One of the greatest things Nintendo has done was allowing the DS to be unlocked for regions. This allowed gamers around the world to share their favorite games from all cultures and countries with just a click of the “buy” button at an online store.

The DSi loses this great freedom by locking it down to a region. “Nintendo DS software is region free so you can play any DS software on DSi from any region. You can also browse the internet on your DSi wherever you are in the world and exchange your photos with friends from around the world,” says Nintendo (CVG).

Much like the US Entertainment Industries need to lock down everything and contribute to global piracy, Nintendo follows suit with their hand-helds, tis a sad day indeed. Of course Nintendo reasons it all away by yelling parental controls and making it easier for regions to access their own content.

Provided records:
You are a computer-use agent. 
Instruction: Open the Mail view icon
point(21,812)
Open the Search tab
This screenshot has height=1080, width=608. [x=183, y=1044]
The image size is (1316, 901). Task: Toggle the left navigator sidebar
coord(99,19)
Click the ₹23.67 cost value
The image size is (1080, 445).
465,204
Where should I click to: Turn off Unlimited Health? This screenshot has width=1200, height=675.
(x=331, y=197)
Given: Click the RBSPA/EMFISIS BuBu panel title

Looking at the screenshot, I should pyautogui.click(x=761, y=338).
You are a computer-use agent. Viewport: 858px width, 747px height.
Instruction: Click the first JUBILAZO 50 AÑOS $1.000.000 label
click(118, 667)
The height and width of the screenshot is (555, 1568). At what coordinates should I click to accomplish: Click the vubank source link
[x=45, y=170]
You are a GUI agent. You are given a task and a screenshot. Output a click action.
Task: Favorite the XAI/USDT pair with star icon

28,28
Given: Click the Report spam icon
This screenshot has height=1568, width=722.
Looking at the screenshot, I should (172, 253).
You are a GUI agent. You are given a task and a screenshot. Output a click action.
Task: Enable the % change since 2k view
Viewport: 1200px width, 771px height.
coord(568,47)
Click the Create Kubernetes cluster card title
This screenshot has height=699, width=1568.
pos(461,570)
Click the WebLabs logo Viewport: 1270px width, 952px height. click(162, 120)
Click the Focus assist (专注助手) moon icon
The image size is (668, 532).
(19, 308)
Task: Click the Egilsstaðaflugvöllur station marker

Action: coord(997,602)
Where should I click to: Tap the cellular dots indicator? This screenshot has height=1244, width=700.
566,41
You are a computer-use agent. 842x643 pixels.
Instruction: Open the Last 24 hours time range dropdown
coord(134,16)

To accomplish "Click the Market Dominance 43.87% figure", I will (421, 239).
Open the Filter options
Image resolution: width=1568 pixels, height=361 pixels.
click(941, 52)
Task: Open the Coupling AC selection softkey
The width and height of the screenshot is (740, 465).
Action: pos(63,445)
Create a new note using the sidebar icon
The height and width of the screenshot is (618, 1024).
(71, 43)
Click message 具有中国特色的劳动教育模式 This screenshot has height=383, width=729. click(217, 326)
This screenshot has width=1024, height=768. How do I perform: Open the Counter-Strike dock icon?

Task instructions:
Reproduce the passage on the DSi's region lock word for word, from "One of the greatest" up to and including "says Nintendo (CVG).".

Solution:
One of the greatest things Nintendo has done was allowing the DS to be unlocked for regions. This allowed gamers around the world to share their favorite games from all cultures and countries with just a click of the “buy” button at an online store.

The DSi loses this great freedom by locking it down to a region. “Nintendo DS software is region free so you can play any DS software on DSi from any region. You can also browse the internet on your DSi wherever you are in the world and exchange your photos with friends from around the world,” says Nintendo (CVG).